| Reading text |

▶

We started one of these up when our boys were 11 and it's still going now. Because your children are in that 10-15 bracket it's pretty much perfect. Think of all the work that needs to be done and assign a few things to each kid and yourselves (important so your kids don't think you're just treating them like slaves), write it down and stick it up on the fridge or wherever. We used to give our kids one veto star for each week and they were allowed to trade with a sibling if they wanted to. If they didn't do their fair share, we'd cut privileges, their allowance, take their phone or cut the Internet, etc. Our house of seven people and like, twice as many dogs and cats (and chickens, and a goat, and a pig) is pretty much immaculate thanks to this.


----------



## Pooh Bear (Dec 28, 2014)

intheory said:


> My take on this is a bit different; and probably a bit drastic.
> 
> Get rid of every extra bit of "junk" in your house.
> 
> ...


That's fantastic advice, intheory.


----------



## ladybird (Jun 16, 2010)

Does your wife work or is she a stay at home parent?


----------



## Blondilocks (Jul 4, 2013)

Try this: Determine your take home pay from the part time job; determine what that money is used for; determine what expenses can be cut that would compensate for the pay.

Family meeting: Okay guys, since this house is a pig sty we have two options - a. I quit my part time job and devote more time to cleaning up after you pigs & we eliminate cable, internet, phones, new clothes (Goodwill or do without), movies, decent food and trips to the mall; b. you people come up with a plan to get this house in shape & keep it in shape on a daily basis. Let me know what you decide when I get back from my hunting trip.


----------



## ladybird (Jun 16, 2010)

Maybe you should help her clean the house then.


----------



## casey66 (Jan 25, 2015)

ladybird said:


> Maybe you should help her clean the house then.


The messy house is only a product of a more volatile issue outlined earlier.
There has been some good advice which I will give consideration to and although I believe that I can get the kids to cooperate, I still think wifie will be the biggest challenge to bring on board. She will yell at the kids for not respecting me but then turn around and usurp my authority: I said no cats after the ones we had died...so what she does is comes home with the kids one day with two new cats. She brought a dog home conveying it was my daughters foster/rescue dog to help her develop responsibility. When I said it had to go after two months. The wife said that she loved the dog and if I loved her I would let her keep it. However, I'm saving to play that same card for the day I pull in the driveway with a new motorcycle. The latest was two of the girls wanted to go skating and I said their room had to be cleaned. In "cleaning" the room they took all the junk and piled it into the closet. I said they couldn't go. After a few tears and moaning, they convinced my wife she should then take them. So with that understanding, it is difficult for the kids to have respect for me when my wife doesn't. You can see she finds it much easier and convenient to let the kids have their way than deal with the prevailing issues. Hopefully you can now see why things that should be done by competent individuals are falling between the cracks.


----------



## Blondilocks (Jul 4, 2013)

◀

| Data lines |
▶

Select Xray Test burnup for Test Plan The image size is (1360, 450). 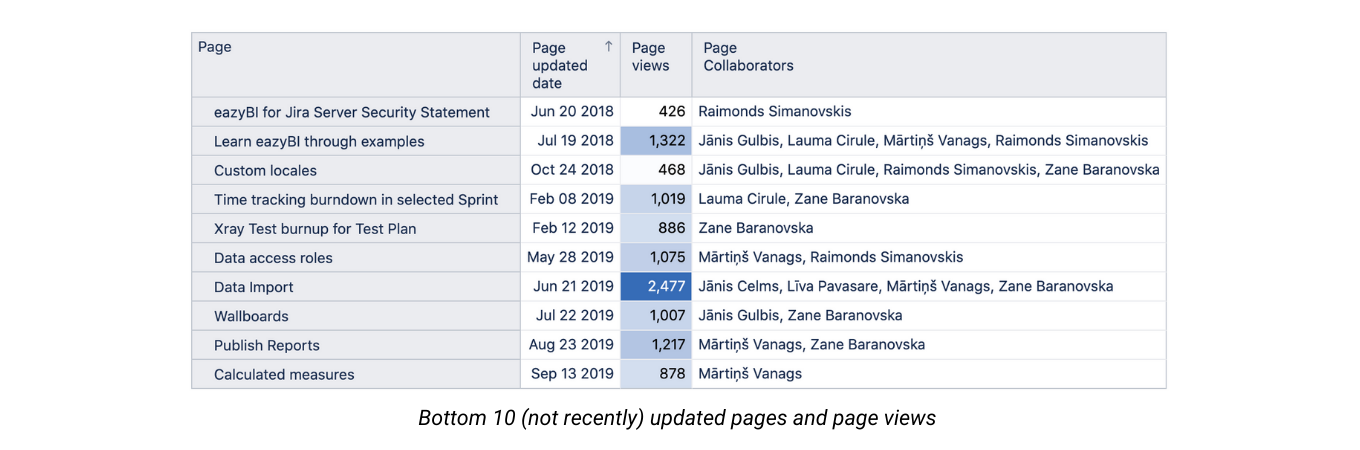(314, 228)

◀

| Exercises |
**A.** Summarize the forum thread about household chores in two sentences.
**B.** Rewrite everything from "Try this: Determine" down to "my hunting trip." in the forum thread about household chores, replacing "part time job" with "second job".
**C.** Carry on the forum thread about household chores from the point where it stops.
The listing has nothing to do with the forum thread about household chores.

| Results in order |
**A.** Posters suggest a chore chart with penalties for children who skip their share, getting rid of junk, and a family meeting where the children must either keep the house in shape or lose cable, internet, phones, and other extras. casey66 answers that the messy house comes from a deeper problem: a wife who undermines casey66's authority, for example by bringing home two new cats and a dog against casey66's wishes.

**B.**
Try this: Determine your take home pay from the second job; determine what that money is used for; determine what expenses can be cut that would compensate for the pay.

Family meeting: Okay guys, since this house is a pig sty we have two options - a. I quit my second job and devote more time to cleaning up after you pigs & we eliminate cable, internet, phones, new clothes (Goodwill or do without), movies, decent food and trips to the mall; b. you people come up with a plan to get this house in shape & keep it in shape on a daily basis. Let me know what you decide when I get back from my hunting trip.

**C.**
I gather you don't have any family or friends come over to your place. How about snapping some pics & sending to your wife's relatives, friends & coworkers and asking if they know of a good cleaning service? Maybe a little embarrassment will motivate her.

Don't forget that 15 year old will be wanting to get her driver's license in the near future. Any ideas on how to handle that?


----------



## casey66 (Jan 25, 2015)

Ironically my mother in law elected to stay in a hotel when visiting us two months ago for Christmas.


----------



## LonelyinLove (Jul 11, 2013)

Blondilocks said:


> I gather you don't have any family or friends come over to your place. How about snapping some pics & sending to your wife's relatives, friends & coworkers and asking if they know of a good cleaning service? Maybe a little embarrassment will motivate her.
> 
> Don't forget that 15 year old will be wanting to get her driver's license in the near future. Any ideas on how to handle that?


Oh yeah, that's a good idea, embarrass her with photos to family and friends. If my H did that, the clutter would be the least of his worries.


----------



## Blondilocks (Jul 4, 2013)

Would you prefer he give her the "ultimatum to shape up or ship out"?

Seriously, if she wasn't embarrassed enough to clean up the house with her mother coming for Christmas then it wouldn't matter to her what anyone says or thinks.


----------



## Thundarr (Jul 4, 2012)

Blondilocks said:


> Would you prefer he give her the "ultimatum to shape up or ship out"?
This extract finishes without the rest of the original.